PROJETO DE LEI Nº  27/2006

 

     Dispõe que sejam considerados em serviço o servidor policial civil, o agente de segurança penitenciário, o agente sócio-educativo e o militar do Estado que, chamados, forem prestar esclarecimentos em procedimento ou processo administrativo ou judicial acerca de fato em que se tenham envolvido em razão do exercício de sua função.

 

 

A Assembléia Legislativa do Estado do Ceará decreta:

 

     Art. 1º - Consideram-se em serviço o policial civil, o agente de segurança penitenciário, o agente sócio-educativo e o militar do Estado que, citados ou intimados, forem prestar esclarecimentos em procedimento ou processo administrativo ou judicial acerca de fato em que se tenham envolvido em razão do exercício de sua função.

 

     Art. 2º - Esta lei entra em vigor na data de sua publicação.

 

 

 

Dep. José Guimarães

PT- CE

 

 

JUSTIFICATIVA

 

    

     O presente projeto de lei visa a corrigir injustiça que há muito se impõe aos servidores policiais civis, aos agentes de segurança penitenciários, aos agentes sócio-educativos e aos militares do Estado do Ceará.

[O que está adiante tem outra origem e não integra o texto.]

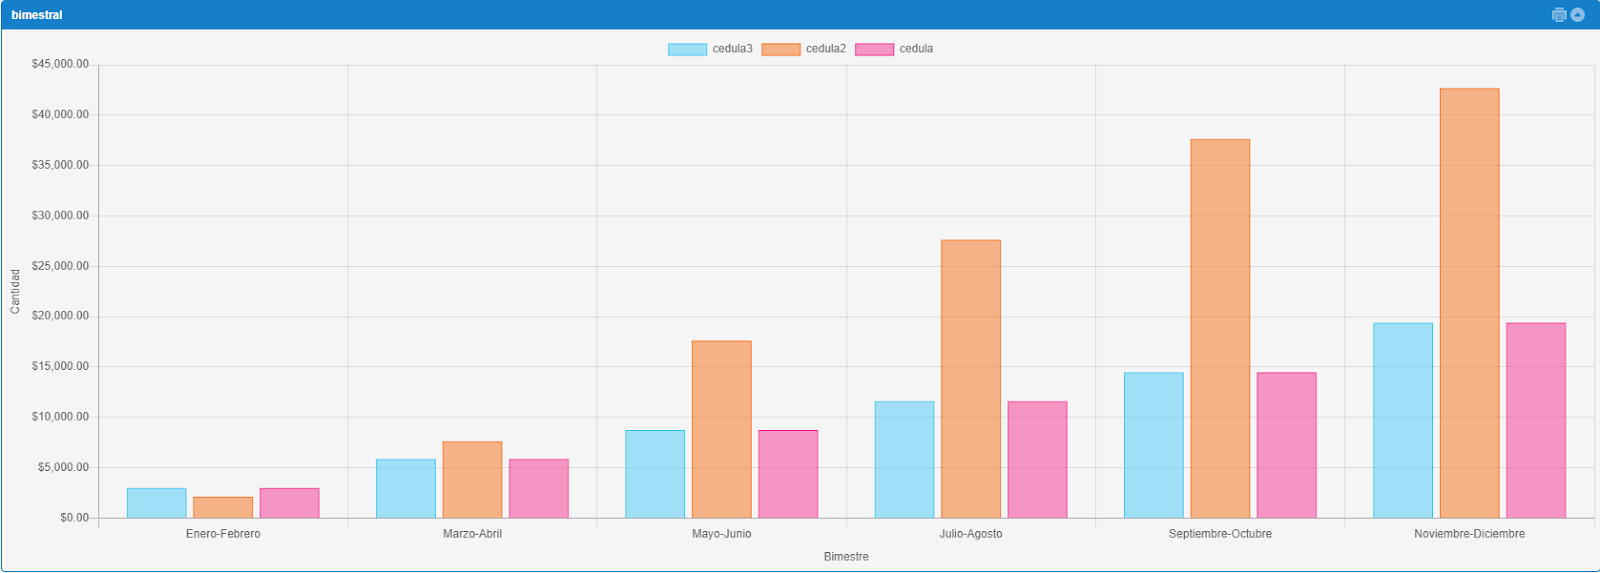This screenshot has height=573, width=1600.
Task: Select blue cedula3 bar for Septiembre-Octubre
Action: (x=1153, y=445)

     Pela natureza de suas funções públicas, tais servidores por vezes se vêem submetidos à necessidade de comparecer em juízo ou a determinada repartição da administração, a fim de prestarem esclarecimentos acerca de fatos em que se tenham envolvido no cumprimento daquele mister, tais como eventos criminais e análogos.

     Ocorre que, não raro, as audiências em que serão ouvidos esses servidores são designadas para os dias em que eles se encontram em gozo de folga, o que os prejudica sobremaneira.

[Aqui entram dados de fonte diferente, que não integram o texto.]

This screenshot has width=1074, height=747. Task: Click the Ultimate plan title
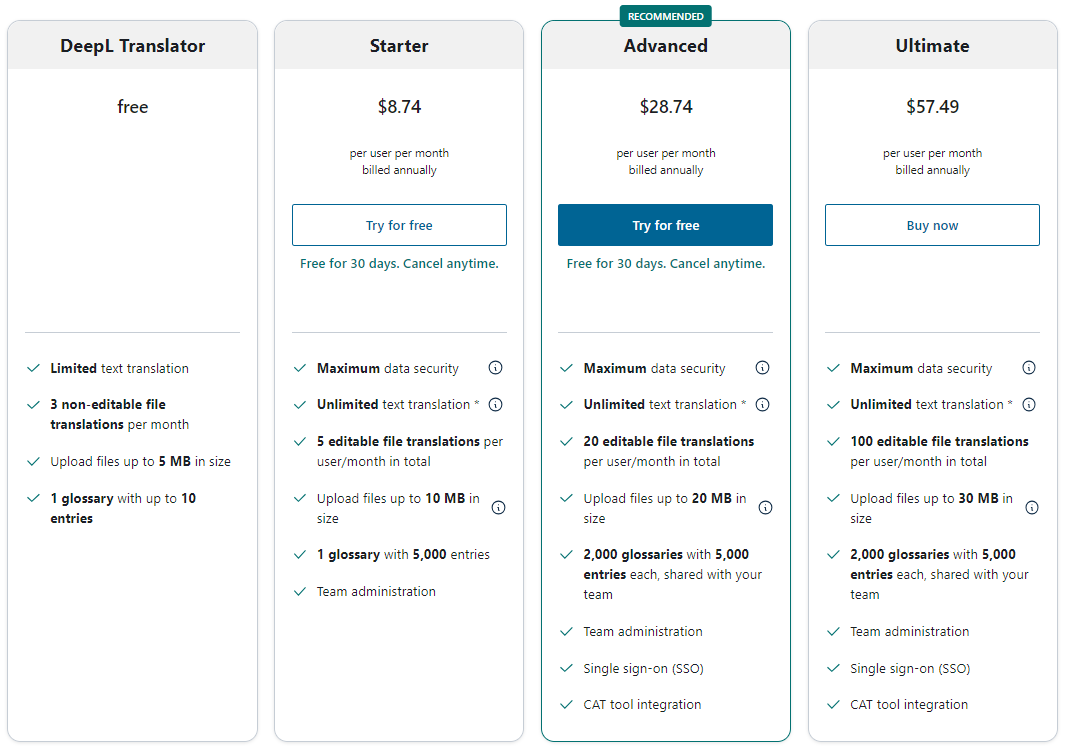[x=932, y=46]
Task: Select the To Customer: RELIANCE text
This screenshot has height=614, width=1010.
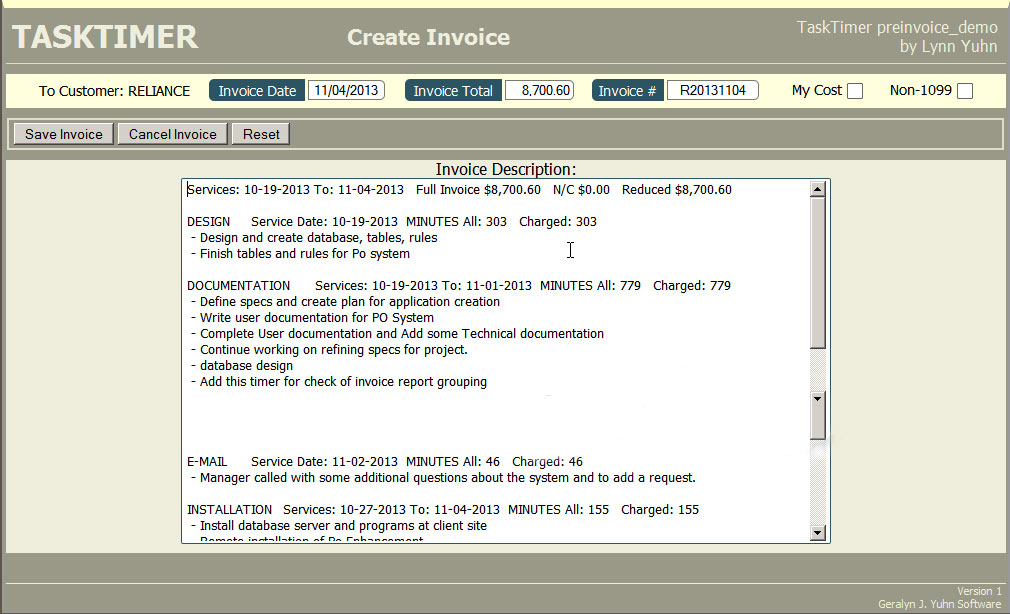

Nesses casos, os policiais e agentes se vêem privados de seu descanso e sua recuperação justamente em razão de necessidade diretamente decorrente de seu exercício funcional.

          É de notar que a prestação da informação referida é dever do servidor e decorre de sua competência funcional originária.

 

     Dessa forma, vem a proposição em foco dispor que se considerará em serviço o servidor policial civil, o agente de segurança penitenciário, o agente sócio-educativo e o militar nessa situação, de forma a lhes garantir que o desfecho de sua atividade profissional não virá lhes prejudicar o descanso.

     Trata-se, portanto, de situação injusta que procuramos remediar, contando para isso com o apoio dos nobres pares.

 

Sala das Sessões, 21 de Fevereiro de 2006.